Shawn Saylor, the kitchen coordinator for the Muckleshoot Indian School, holds a piece of salmon to be served at the school.

Shawn Saylor, the kitchen coordinator for the Muckleshoot Indian School, holds a piece of salmon to be served at the school.

The Muckleshoot Indian Tribe is making sure traditional foods are part of many of the meals it serves. Six kitchens across the tribe – including in schools and elder facilities – adopted new protocols to encourage the use of traditional foods.

The Muckleshoot Indian School is using the protocols to designate at least one day a week for traditional foods. The introduction of traditional food has been a learning process for both the kitchen staff at the school and the school community, said Shawn Saylor, the school kitchen coordinator.

The Muckleshoot school kitchen began introducing traditional foods soon after the protocols were in place four years ago. But even then, students were still able to choose a cold sandwich if they didn’t like the traditional option.

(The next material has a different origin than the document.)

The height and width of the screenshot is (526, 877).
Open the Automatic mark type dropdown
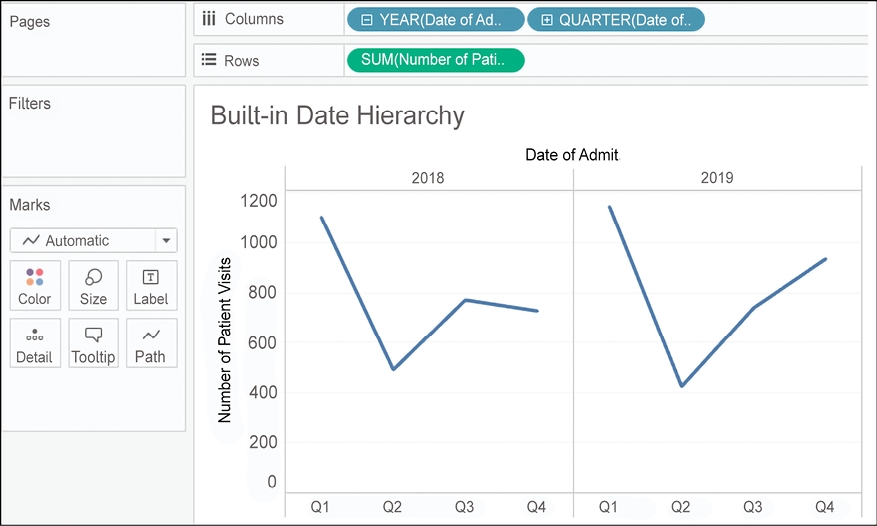(x=166, y=241)
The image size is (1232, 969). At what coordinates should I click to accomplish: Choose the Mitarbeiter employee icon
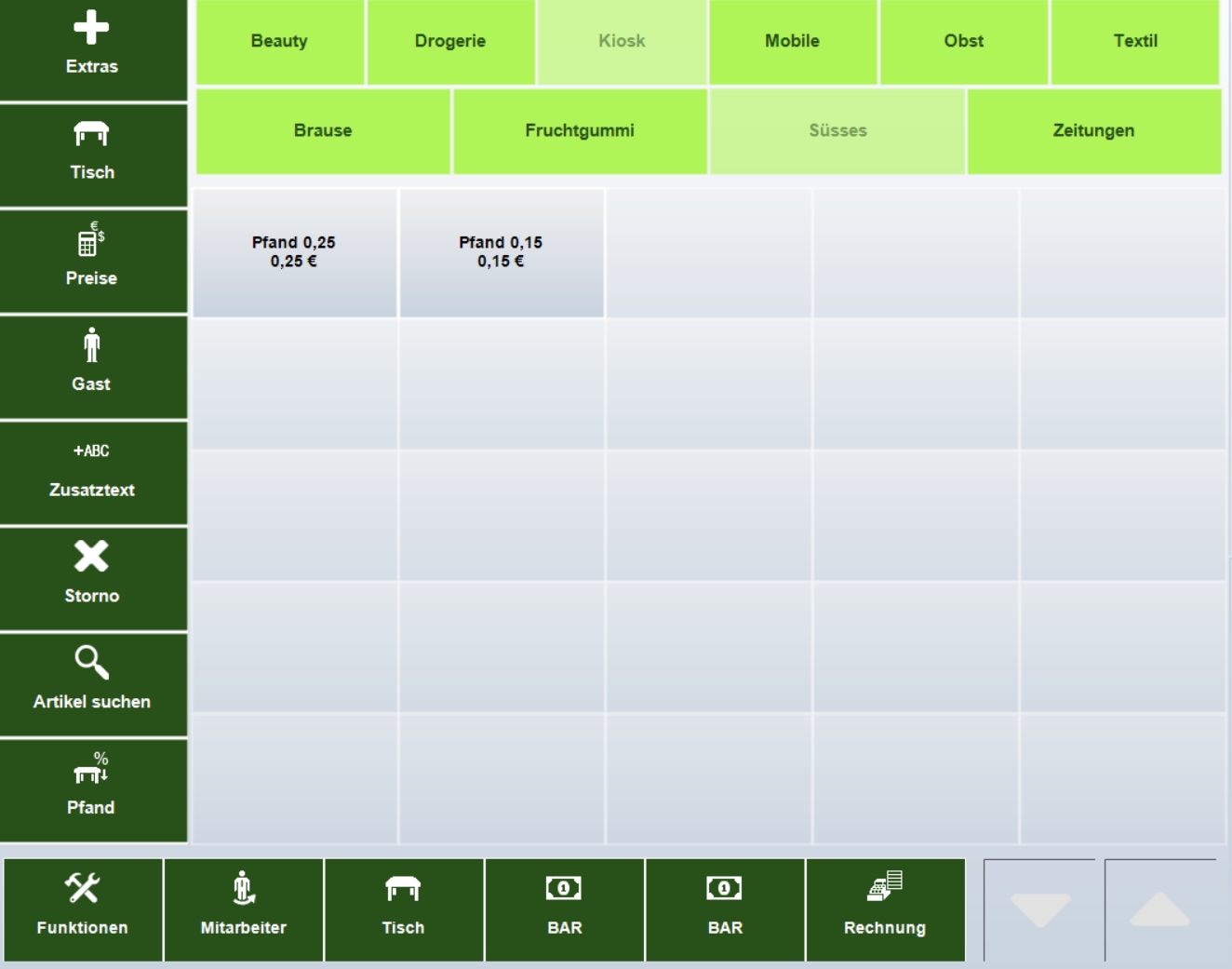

But after awhile that changed. “We don’t even make the sandwiches available on traditional food day anymore,” Saylor said. “The kids just forgot they didn’t like salmon. We don’t even do things like Sloppy Joe’s anymore because the kids just don’t like them.”

“Parents come in and visit us and they end up saying “I didn’t know they fed you so well here,’” Saylor said.

Each Thursday the kitchen staff prepares a meal following the traditional food protocols. Popular choices include halibut, seafood soup (which includes clams, shrimp, mussels and salmon), fish tacos or salmon. “We end up doing salmon a ton of different ways,” Saylor said. The school buys salmon directly from the tribe’s seafood enterprise.

The kitchen staff have also served elk and venison, even though it drives up the cost of the meals. “We will occasionally have a hunter donate meat to us,” he said.

The protocols also call for eliminating processed foods, trans-fat oils and high fructose corn syrup.

The kitchen staff also regularly meets with students to discuss how to make traditional Thursdays better. “We listen to the students and we like to explain why we do certain things in person,” Saylor said. “It builds trust between us and the kids. We even sometimes get food suggestions from them to try out.”

“The best part of my day is when kids come through the line on traditional food day and say “This is awesome,’” said Saylor.